In 2018, repeal of the individual mandate was also responsible for driving up health care costs.

Now, let us look at pre-existing conditions. HHS has made a concerted effort to shift consumers toward ‘junk’ health plans, which allow insurance companies to gouge or deny insurance coverage to Americans with pre-existing conditions. And, the administration has also urged federal courts to strike down protections for preexisting conditions.

Our witness Mr. Peter Morley will share his story and emphasize how important these protections can be. Really, they are a matter of life and death.

Look at enrollment. We see the administration’s efforts, with regards to enrollment and outreach. HHS shortened open enrollment, reduced the annual budget for outreach and advertising by 90 percent, and reduced funding by 80 percent for ACA Navigators, those people who provide in-person assistance to consumers who need help finding a health plan.

In the administration’s first week (January 2017), the Department of Health and Human services announced it would stop planned advertising for the final week of open enrollment—typically the busiest period. But, they were only following the president’s lead. On his first day in office, the president issues an executive order directing federal agencies to begin dismantling the Affordable Care Act, quote, “to the maximum extent permitted by law.”

And, it goes on. The Center on Budget and Policy Priorities has compiled a list from January 2017 to today of actions this administration has taken to undermine the Affordable Care Act. The list runs for 18 pages.

One of today’s witnesses is Joshua Peck. He will explain that HHS made these decisions with full knowledge of the harm they would cause. Mr. Peck estimates that HHS’s decisions to undermine outreach, advertising, and enrollment efforts resulted in more than 1 million fewer enrollments in 2017 and a similar shortfall in 2018.

In all these ways, the administration has tried to undermine the ACA. I would ask — to what end?

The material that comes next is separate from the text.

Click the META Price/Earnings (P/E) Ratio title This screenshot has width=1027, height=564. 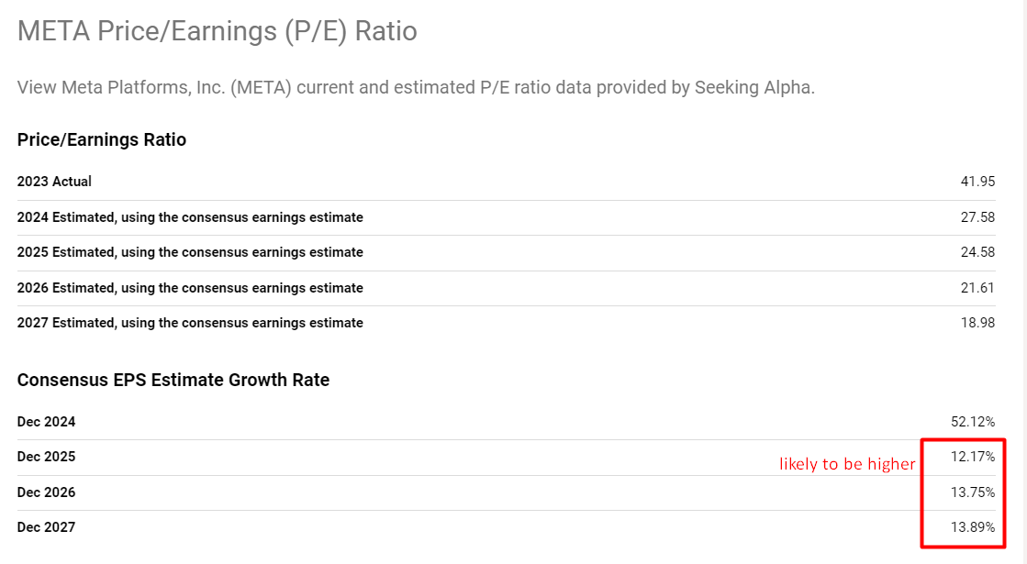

Due to the Administration’s actions, costs for families and working people are skyrocketing. According to the Kaiser Family Foundation, premiums in 2018 rose 30 percent. And according to analysis by the Center For American Progress, a typical family of four will see 2019 premiums increase by more than $3,000 dollars. In addition, the uninsured rate is up to 13.7 percent from 10.9 percent. That is the equivalent of 7 million people losing their health coverage. And the uninsured rates have increased the most among women, low-income people, and those under 35. All because of the president’s efforts to undermine the Affordable Care Act.

This committee has the responsibility to stop the administration undermining health care for millions of Americans; to stop it from allowing insurance companies to discriminate again with junk plans; and to stop it going after the very mechanisms we have in place to hold down costs for Americans.

We need to bring the costs of premiums and deductibles.

The administration needs to defend the ACA in the Texas lawsuit; it needs to defend those Americans who rely on the laws protections for pre‑existing conditions. And, we need to work to close the Medicaid.

These measures would lower health care costs for families so they can afford quality coverage.

I anticipate today’s hearing to be a spirited debate. However, I intend it to be an informative conversation and a fact driven and a positive start to what I hope will be a bipartisan effort to strengthen and bolster instead of repeal and replace.

Now, let me turn it over to my good friend from Oklahoma, the Ranking Member, Mr. Cole, for any opening remarks he cares to make.